For US taxes, as a resident, you must declare your worldwide income, which includes all income from Germany. What I'm not so sure of is what your tax status is for 2013, seeing as you just got your Green Card in December. 

But in any event, be careful about using your German statements for income when it comes to US taxes. There are differences in how you report income for US vs. German tax returns. Simple example: IIRC in Germany you are allowed to deduct your social insurances from your gross income before you calculate your taxes. In the US, you report your gross income before any reductions for health care or other benefits or withholdings.
Cheers,
Bev


----------



## BBCWatcher

Dual status alien.


----------



## Kathi_1013

*German/US Tax Treaty*

Hi Bev,

Thanks once again!

Meaning, I have to do my German tax return in Germany, as usual; and I also need to declare my German income, including Bank Accounts, in the US, besides declaring my US income? However, I'm assuming I won't be taxed twice, in Germany and in the US?

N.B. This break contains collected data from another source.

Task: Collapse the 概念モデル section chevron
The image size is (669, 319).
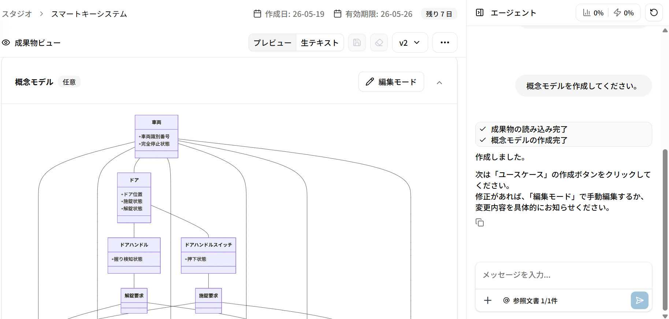Action: point(439,82)
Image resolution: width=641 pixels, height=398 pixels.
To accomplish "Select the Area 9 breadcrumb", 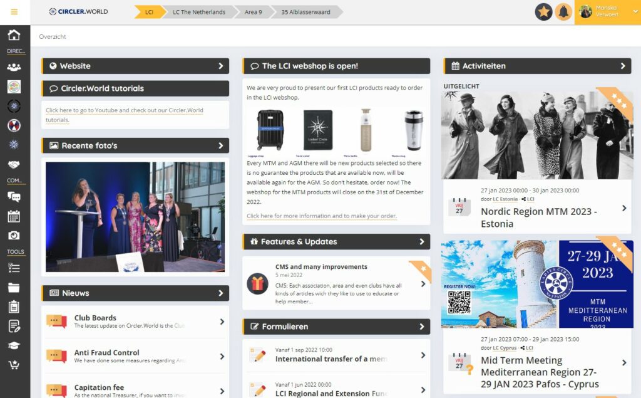I will 253,12.
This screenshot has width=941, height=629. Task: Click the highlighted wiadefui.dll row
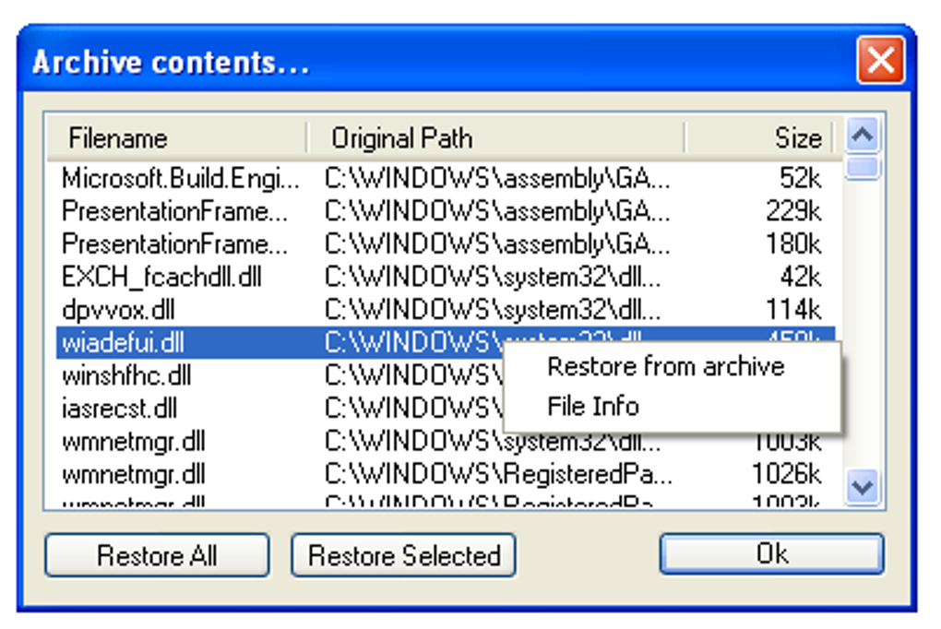click(124, 344)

Anyway, receiving all the information I wouldn't know where and how to start working on my taxes. Hence, if there is any tax accountant (firm) in San Diego, California, that is familiar with the tax treaty between the US and Germany, please let me know. Thank you!

Cheers, K


----------



## Bevdeforges

You probably don't need someone familiar with the US-German tax treaty. Your situation is fairly straight-forward. Check around (maybe your local library or the schools/universities in the area) to see if there is a VITA program nearby. VITA = Volunteers in Tax Assistance and they should be able to properly set up your US tax return so as avoid any double taxation.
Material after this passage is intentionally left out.